Collection: Dan Paulos

“The rising young New Mexico artist, Dan Paulos, had the good fortune to be born of two of the world’s most artistic peoples, and this Greek and Italian heritage made him sensitive to beauty from an early age. Curiously enough, these custodians of the world’s glorious colors have led him into what promises to be a great career in black and white work.”

“This began with calligraphy lessons from the talented teacher, Sister DeLourdes, S.C.C, who gave him an unerring eye for line and spacing. The background was laid for him to move on from calligraphy to black and white drawings, which he met at the age of nine in my paper-cuttings.”

“Daniel Thomas Paulos was born December 16th, 1949 in Sioux City, Iowa into a big loving, inventive family. Courage to launch out into new fields was a gift of these imaginative people. Dan attended catholic school in Iowa and eventually moved to New Mexico, where art was a part of the air.”

“A deep compassion for suffering humanity inspired his pictures from the first. “Christ of the Breadline,” one of his first works, was a vital and thought-provoking commentary on a grave social problem. People, as he had yet to learn, do not often like to have their thoughts provoked. They told him the picture was “too sad,” and he should endeavor not to be so literal about his religious convictions. Dan’s art, emerging from a seeing heart, became subcontaneous to an irritating degree to people who hated having their consciences probed.”

“At sixteen, Dan entered the religious congregation of the Brothers of the Good Shepherd in Albuquerque, to work among poor and abandoned men and boys. The experience helped to hone his weapons for attacking the world’s callousness. When he decided that his vocation lay outside religious life, he set to adapting his art for battle.”
—Sr. Mary Jean Dorcy, O.P.

Dan was first inspired by the cuttings of Sister Mary Jean Dorcy, of the Dominicans of the Holy Cross, who wrote books about paper cuttings in the 1950s. Dan remembers how the flowing veils in her Madonna cuttings had moved him when he first saw them in poster form in the classroom.

Knowing that the boy was intrigued, a nun asked Paulos to try his hand at cutting likenesses of Sister Dorcy's posters. Paulos' first experience was messy; he was unfamiliar with the tools and knicked his hands when he used his father's double-edged razor. But his teacher was able to salvage the bloodspotted cutting, and Dan fell in love with the art form. Although he did not cut on a regular basis until 1985, he recalls cutting hundreds of silhouettes of family and friends in past years.

”I think the role of the Catholic artist may be, in a quiet way, to convert a person, not so much to Catholicism, but to love of God and His Mother.”

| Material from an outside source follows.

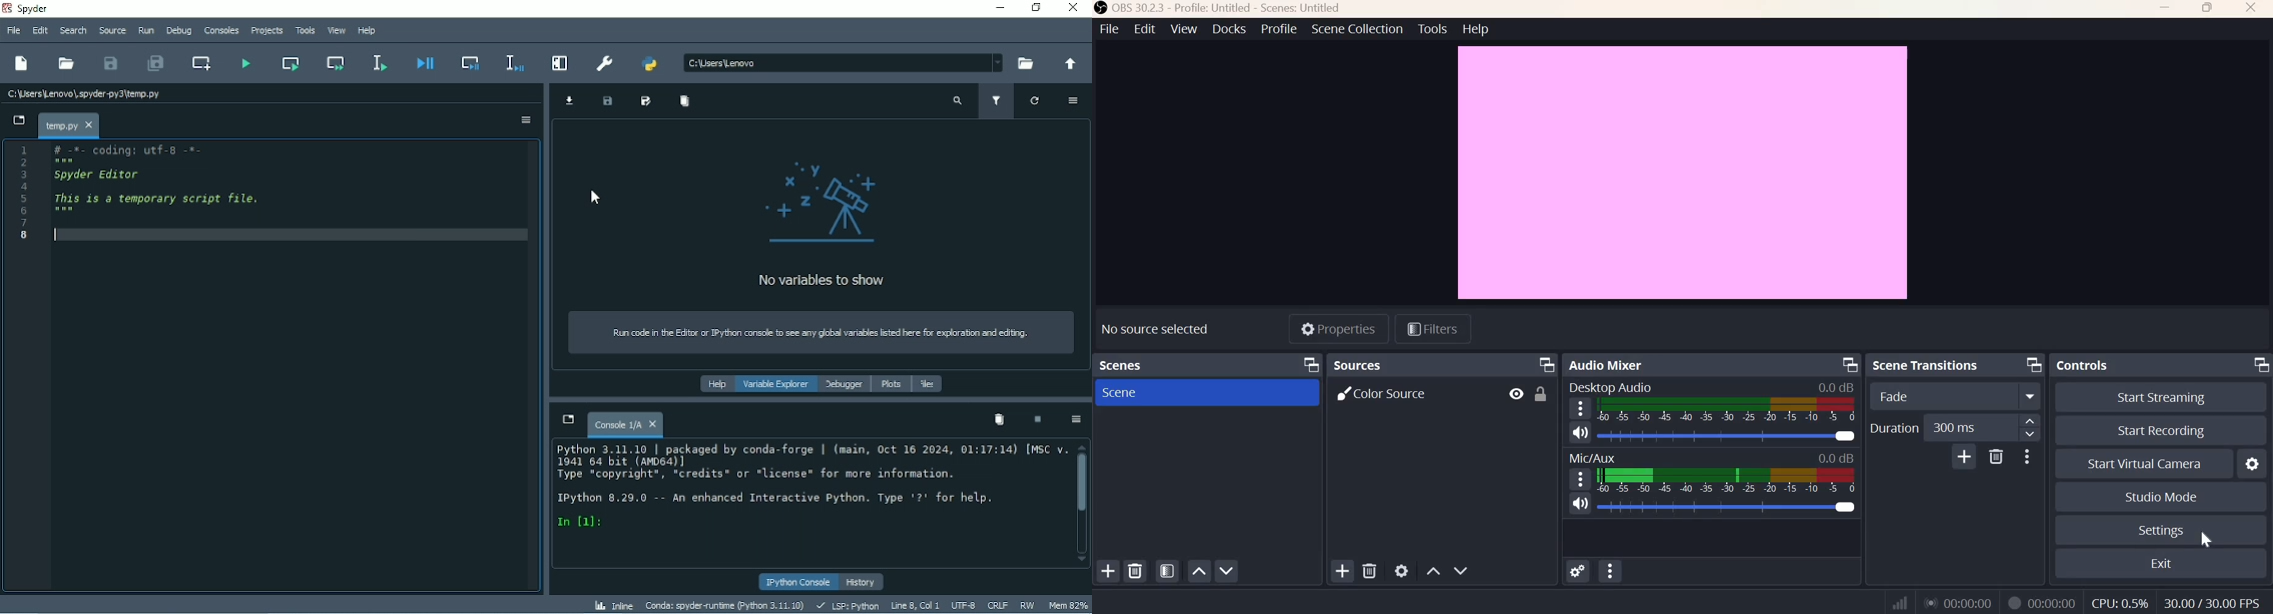 The height and width of the screenshot is (616, 2296). Describe the element at coordinates (1432, 570) in the screenshot. I see `Move source(s) up` at that location.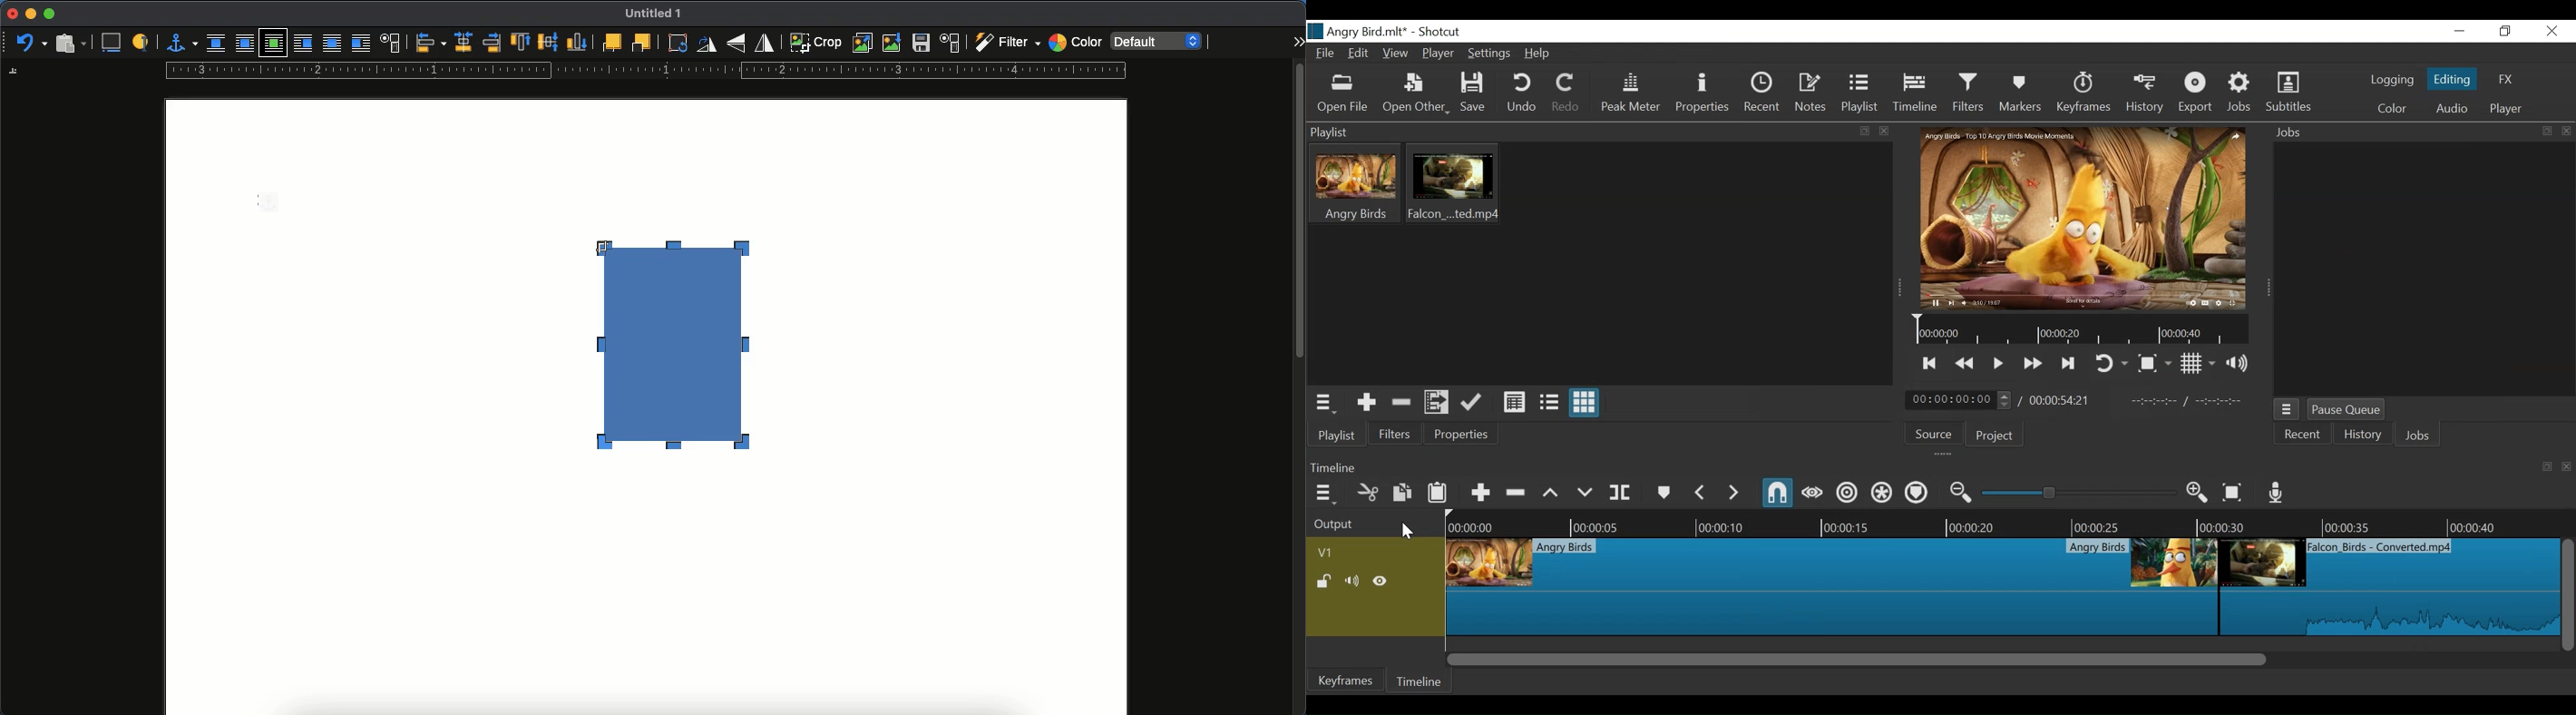  What do you see at coordinates (1489, 54) in the screenshot?
I see `Settings` at bounding box center [1489, 54].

Despite the variety of subjects, all his cuttings have the characteristic branches and lattices that symbolize a network his art has been between himself and his Catholic artist friends, mentors and his religion.

About 90 percent of Dan’s original cuttings have been gifts to museums, churches and friends in Ireland, Chile, El Salvador, Germany, France and Canada. Dan supposes he could make a living cutting paper, but he maintains a full-time job “to relax.”